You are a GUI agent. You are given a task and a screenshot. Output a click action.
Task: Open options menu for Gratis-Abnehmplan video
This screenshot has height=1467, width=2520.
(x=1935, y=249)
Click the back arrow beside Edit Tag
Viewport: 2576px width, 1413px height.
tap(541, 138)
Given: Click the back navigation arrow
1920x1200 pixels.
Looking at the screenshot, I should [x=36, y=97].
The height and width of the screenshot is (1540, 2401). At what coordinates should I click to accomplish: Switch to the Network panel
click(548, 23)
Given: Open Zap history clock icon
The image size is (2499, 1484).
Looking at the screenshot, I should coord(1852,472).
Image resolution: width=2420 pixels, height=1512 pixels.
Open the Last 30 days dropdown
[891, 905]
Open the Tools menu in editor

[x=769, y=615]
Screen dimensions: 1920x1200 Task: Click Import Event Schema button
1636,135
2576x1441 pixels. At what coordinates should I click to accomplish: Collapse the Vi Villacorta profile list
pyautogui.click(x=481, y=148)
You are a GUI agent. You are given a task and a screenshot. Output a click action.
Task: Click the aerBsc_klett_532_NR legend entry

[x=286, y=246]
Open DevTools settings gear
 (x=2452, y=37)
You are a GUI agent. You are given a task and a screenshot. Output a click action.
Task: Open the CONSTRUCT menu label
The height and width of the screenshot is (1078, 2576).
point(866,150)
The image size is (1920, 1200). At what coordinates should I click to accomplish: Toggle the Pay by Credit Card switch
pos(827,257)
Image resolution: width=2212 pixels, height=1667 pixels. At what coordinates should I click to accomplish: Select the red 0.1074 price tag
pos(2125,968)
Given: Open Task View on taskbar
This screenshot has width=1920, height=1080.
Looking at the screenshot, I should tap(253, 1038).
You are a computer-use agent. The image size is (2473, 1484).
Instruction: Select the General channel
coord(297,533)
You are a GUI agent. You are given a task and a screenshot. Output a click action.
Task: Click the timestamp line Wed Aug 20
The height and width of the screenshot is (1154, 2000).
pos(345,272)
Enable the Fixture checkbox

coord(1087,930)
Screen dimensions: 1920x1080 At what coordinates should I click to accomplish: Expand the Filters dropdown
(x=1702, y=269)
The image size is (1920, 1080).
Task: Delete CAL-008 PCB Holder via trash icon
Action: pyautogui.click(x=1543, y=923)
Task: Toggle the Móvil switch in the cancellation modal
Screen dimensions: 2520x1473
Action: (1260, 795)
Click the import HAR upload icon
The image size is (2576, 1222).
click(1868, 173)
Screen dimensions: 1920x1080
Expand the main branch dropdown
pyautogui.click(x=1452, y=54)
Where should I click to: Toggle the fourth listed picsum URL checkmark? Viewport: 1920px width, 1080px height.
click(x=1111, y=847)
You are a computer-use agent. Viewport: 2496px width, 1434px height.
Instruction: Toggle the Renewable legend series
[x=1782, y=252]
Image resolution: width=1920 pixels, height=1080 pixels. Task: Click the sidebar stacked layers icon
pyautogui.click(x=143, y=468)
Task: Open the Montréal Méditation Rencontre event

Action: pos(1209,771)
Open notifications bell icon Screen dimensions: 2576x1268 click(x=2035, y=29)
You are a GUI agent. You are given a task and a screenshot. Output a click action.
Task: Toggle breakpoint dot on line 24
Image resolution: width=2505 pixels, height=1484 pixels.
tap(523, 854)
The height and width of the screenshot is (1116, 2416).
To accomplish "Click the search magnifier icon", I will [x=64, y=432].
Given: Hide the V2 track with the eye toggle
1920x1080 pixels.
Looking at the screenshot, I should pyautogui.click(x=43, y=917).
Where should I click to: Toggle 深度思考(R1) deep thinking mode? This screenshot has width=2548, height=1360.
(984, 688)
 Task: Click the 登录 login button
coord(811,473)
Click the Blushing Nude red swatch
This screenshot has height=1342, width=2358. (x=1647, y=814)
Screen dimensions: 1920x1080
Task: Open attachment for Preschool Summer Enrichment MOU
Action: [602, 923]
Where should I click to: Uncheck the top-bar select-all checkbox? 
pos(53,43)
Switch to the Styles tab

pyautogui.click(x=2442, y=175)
......
> **Task to complete**
Write out the lines above, starting at the line that contains "Image resolution: width=2505" and ending with the final line, and nothing else; copy them exactly.

> **Exercise output**
Image resolution: width=2505 pixels, height=1484 pixels.
tap(523, 854)
The height and width of the screenshot is (1116, 2416).
To accomplish "Click the search magnifier icon", I will [x=64, y=432].
Given: Hide the V2 track with the eye toggle
1920x1080 pixels.
Looking at the screenshot, I should pyautogui.click(x=43, y=917).
Where should I click to: Toggle 深度思考(R1) deep thinking mode? This screenshot has width=2548, height=1360.
(984, 688)
 Task: Click the 登录 login button
coord(811,473)
Click the Blushing Nude red swatch
This screenshot has height=1342, width=2358. (x=1647, y=814)
Screen dimensions: 1920x1080
Task: Open attachment for Preschool Summer Enrichment MOU
Action: [602, 923]
Where should I click to: Uncheck the top-bar select-all checkbox? 
pos(53,43)
Switch to the Styles tab

pyautogui.click(x=2442, y=175)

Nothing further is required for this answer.